◆ **Data supplied**:
---------------

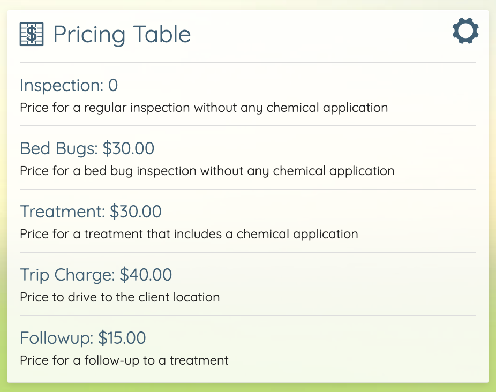Click the bed bug inspection description
This screenshot has height=392, width=496.
207,171
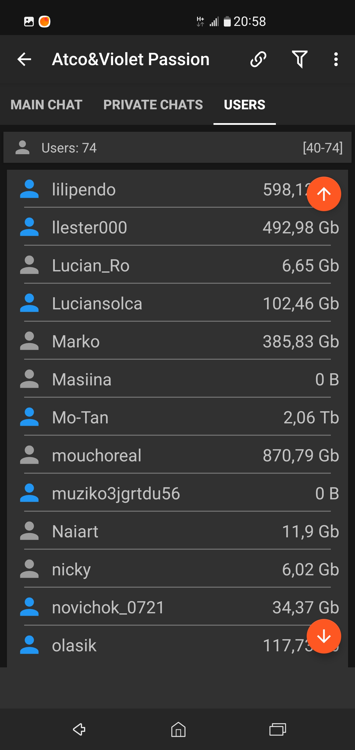Tap the back arrow in header

(24, 59)
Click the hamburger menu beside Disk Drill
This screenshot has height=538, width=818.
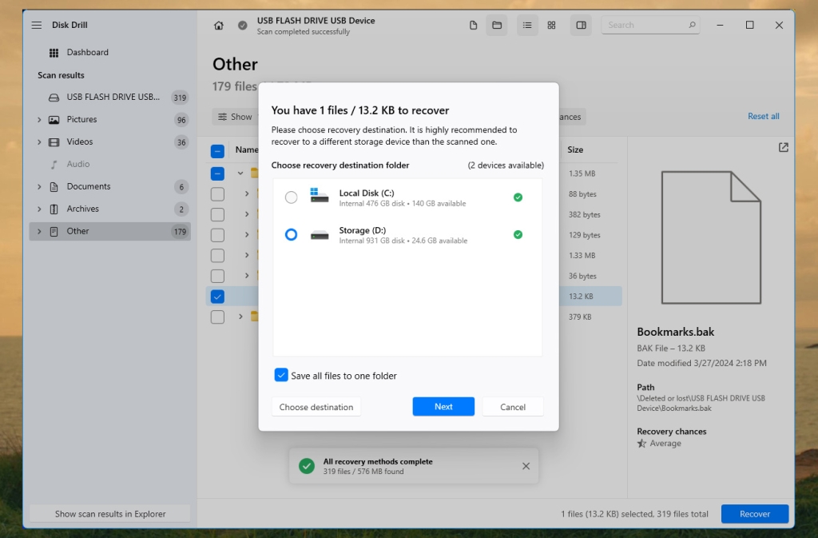[x=35, y=24]
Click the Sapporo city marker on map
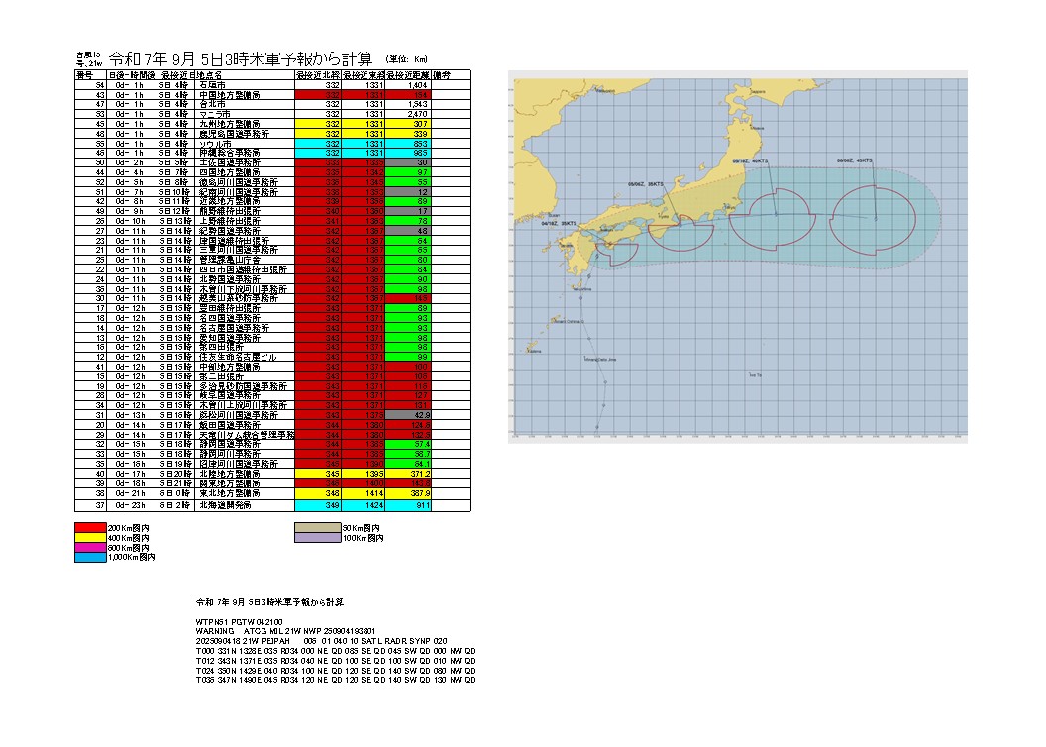 coord(759,91)
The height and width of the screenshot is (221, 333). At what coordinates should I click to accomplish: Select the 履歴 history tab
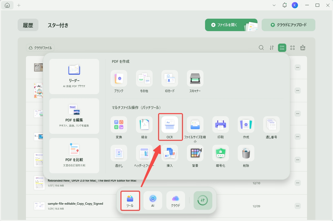point(28,25)
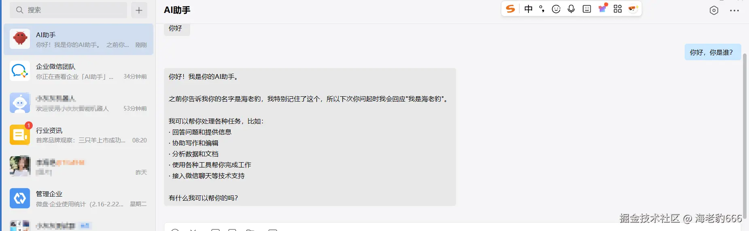Click the Sogou S logo icon
Viewport: 749px width, 231px height.
click(511, 8)
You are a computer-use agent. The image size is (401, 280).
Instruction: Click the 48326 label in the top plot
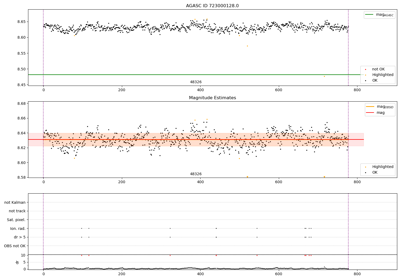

---------------

◆ **What needs to be done**: Reproduce the listing above word for word, from start to finish, and omit the pictures.

◆ **Reply to the exercise**:
Click the bed bug inspection description
This screenshot has height=392, width=496.
207,171
Tap the back arrow in header

(24, 59)
Click the hamburger menu beside Disk Drill
This screenshot has height=538, width=818.
[x=35, y=24]
Click the Sapporo city marker on map
 coord(759,91)
The height and width of the screenshot is (221, 333). At what coordinates should I click to accomplish: Select the 履歴 history tab
point(28,25)
Click the Sogou S logo icon
Viewport: 749px width, 231px height.
click(511, 8)
You are a computer-use agent. The image size is (401, 280).
Instruction: Click the 48326 label in the top plot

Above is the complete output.